> What is required
Starting from the line containing "Task: Select Mar '14 Net Block value", give again every line through the end of the entries, word for word. Pictures stay out of the copy.

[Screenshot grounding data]
::::::::
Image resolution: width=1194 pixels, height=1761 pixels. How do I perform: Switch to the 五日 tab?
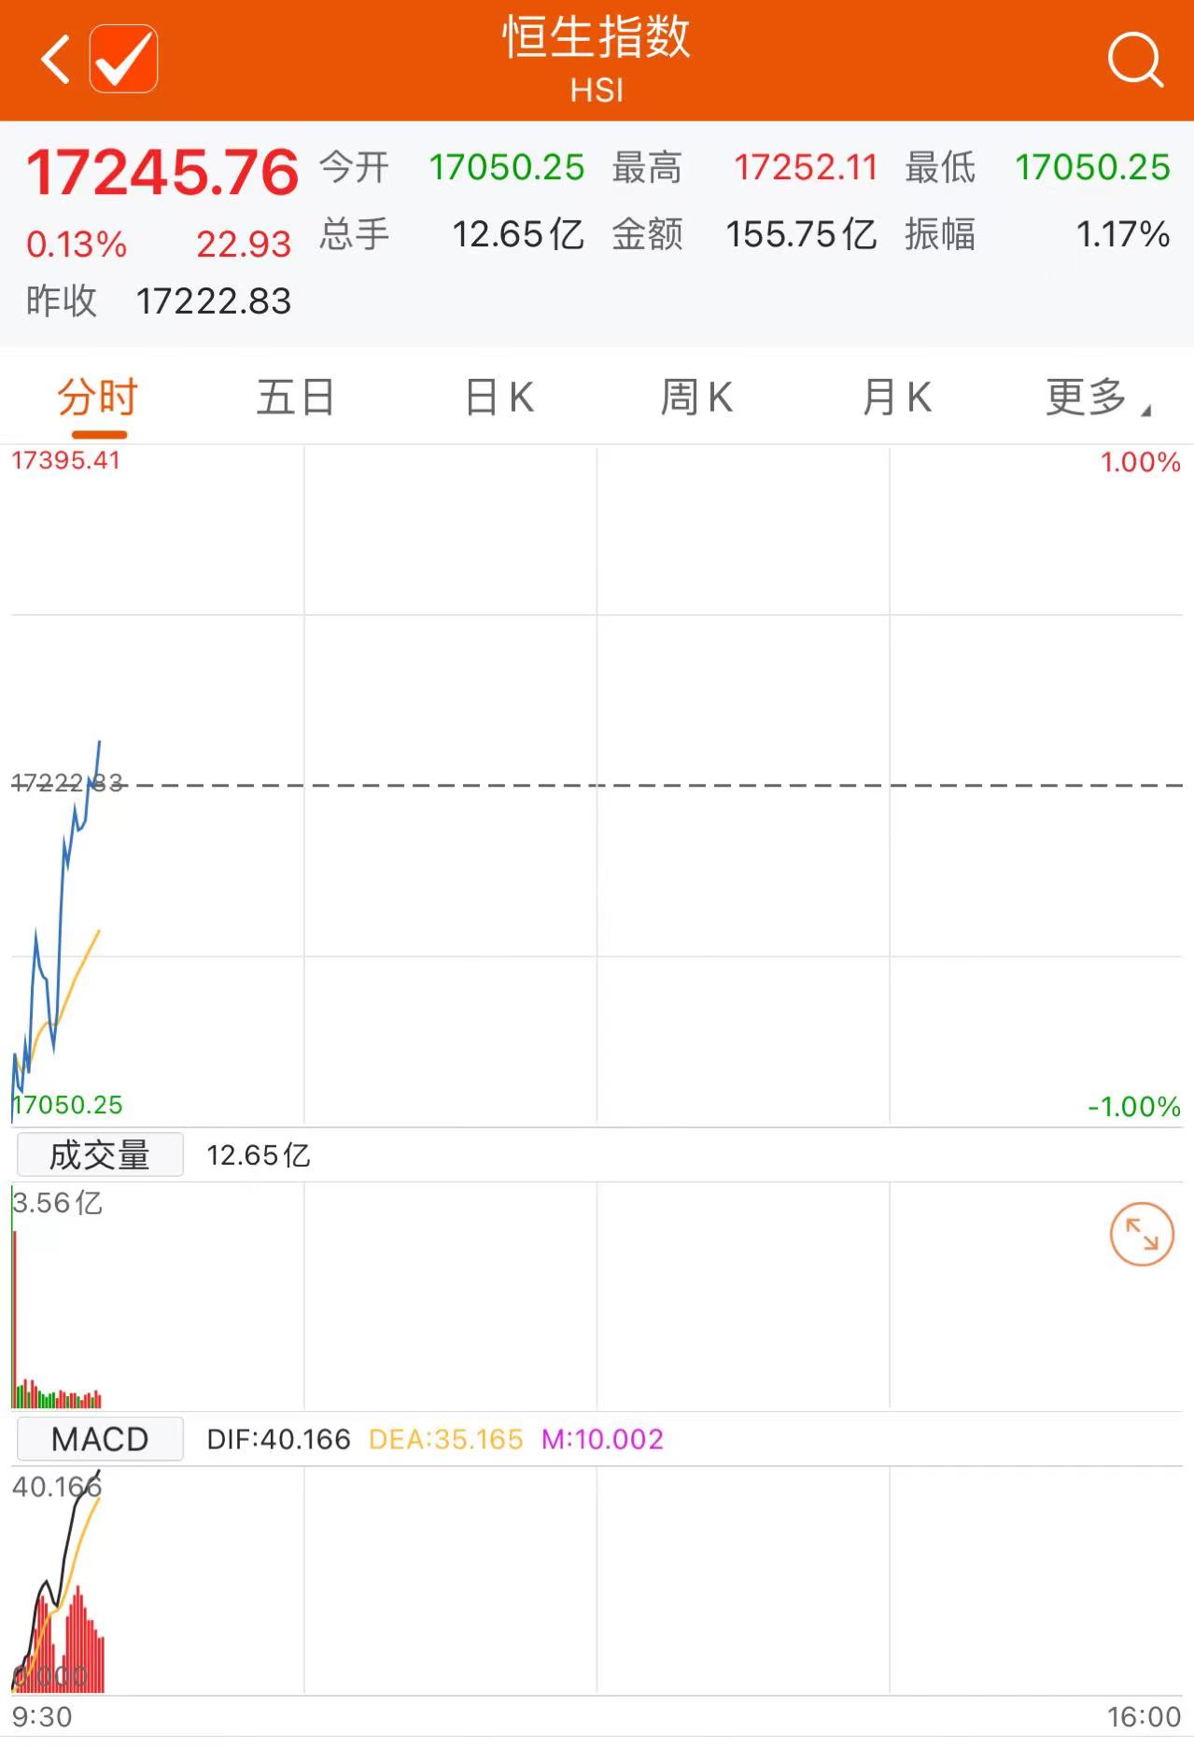[x=295, y=398]
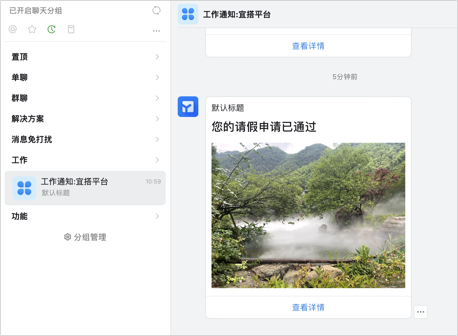Open the misty landscape image
This screenshot has height=336, width=458.
click(x=308, y=215)
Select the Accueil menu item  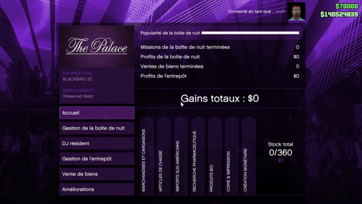click(x=97, y=113)
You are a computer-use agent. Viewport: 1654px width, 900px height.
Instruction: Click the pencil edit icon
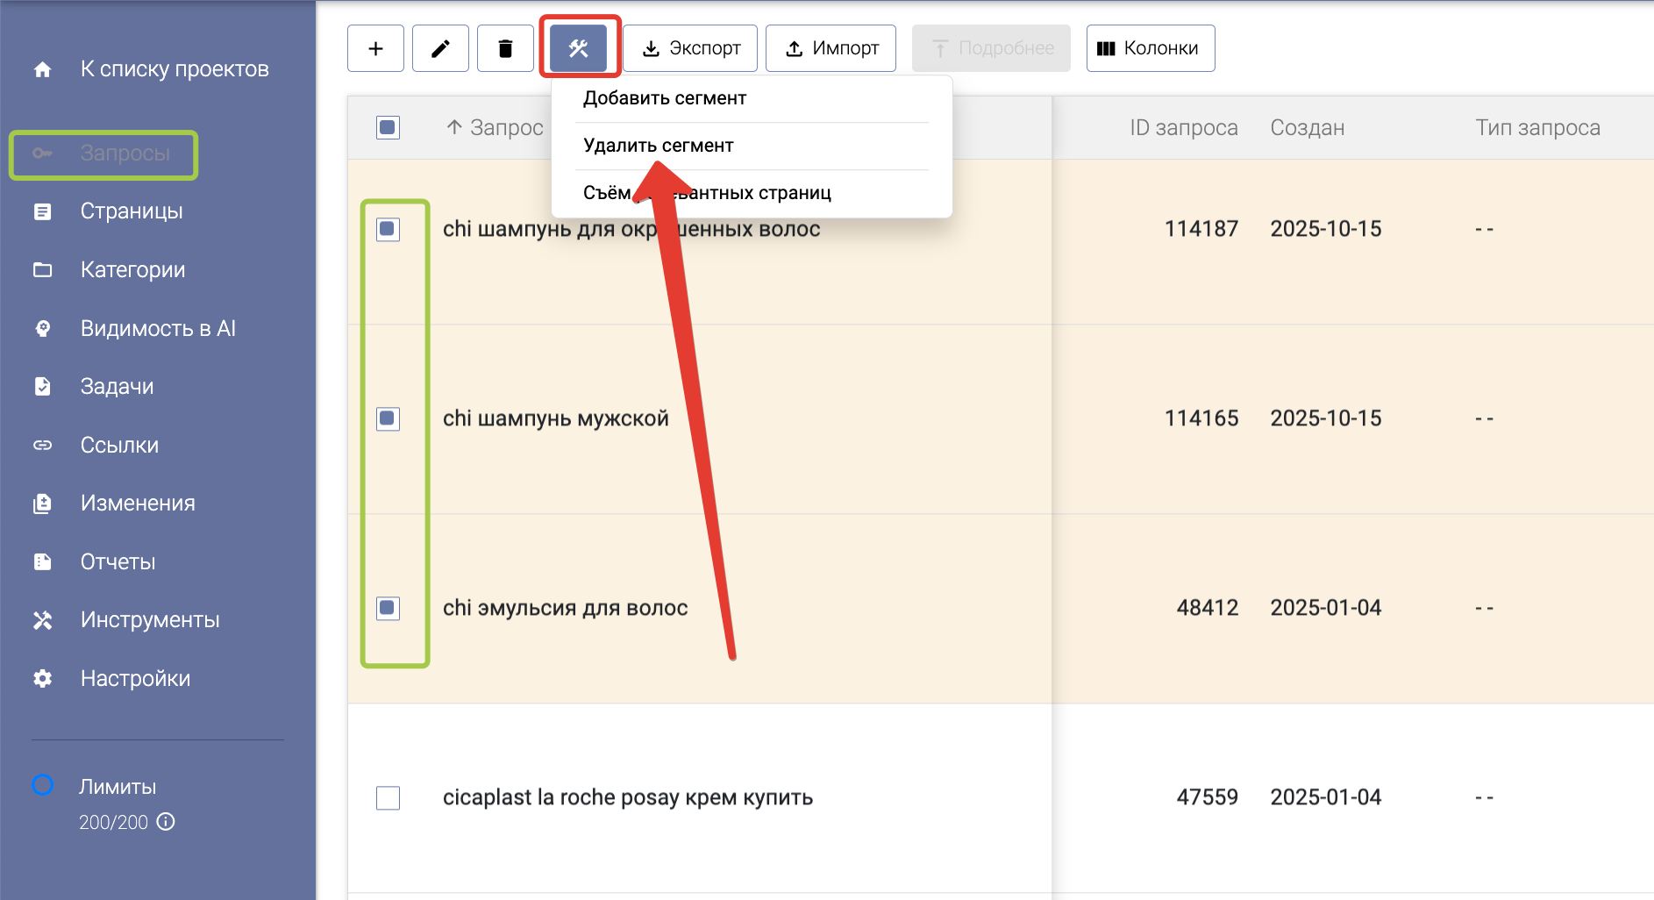440,48
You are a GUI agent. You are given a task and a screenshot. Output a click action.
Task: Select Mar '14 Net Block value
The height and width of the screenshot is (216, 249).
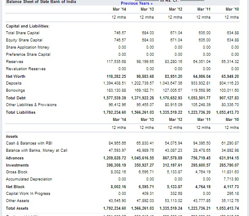pyautogui.click(x=118, y=186)
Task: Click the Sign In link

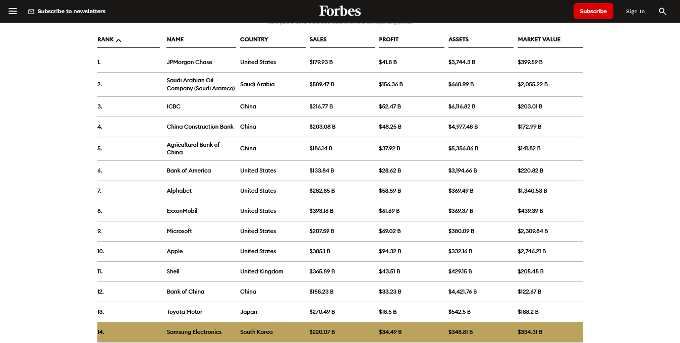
::::::::
> Result of this task
Task: Select Mar '14 Net Block value
The height and width of the screenshot is (216, 249).
pyautogui.click(x=118, y=186)
Task: Click the Sign In link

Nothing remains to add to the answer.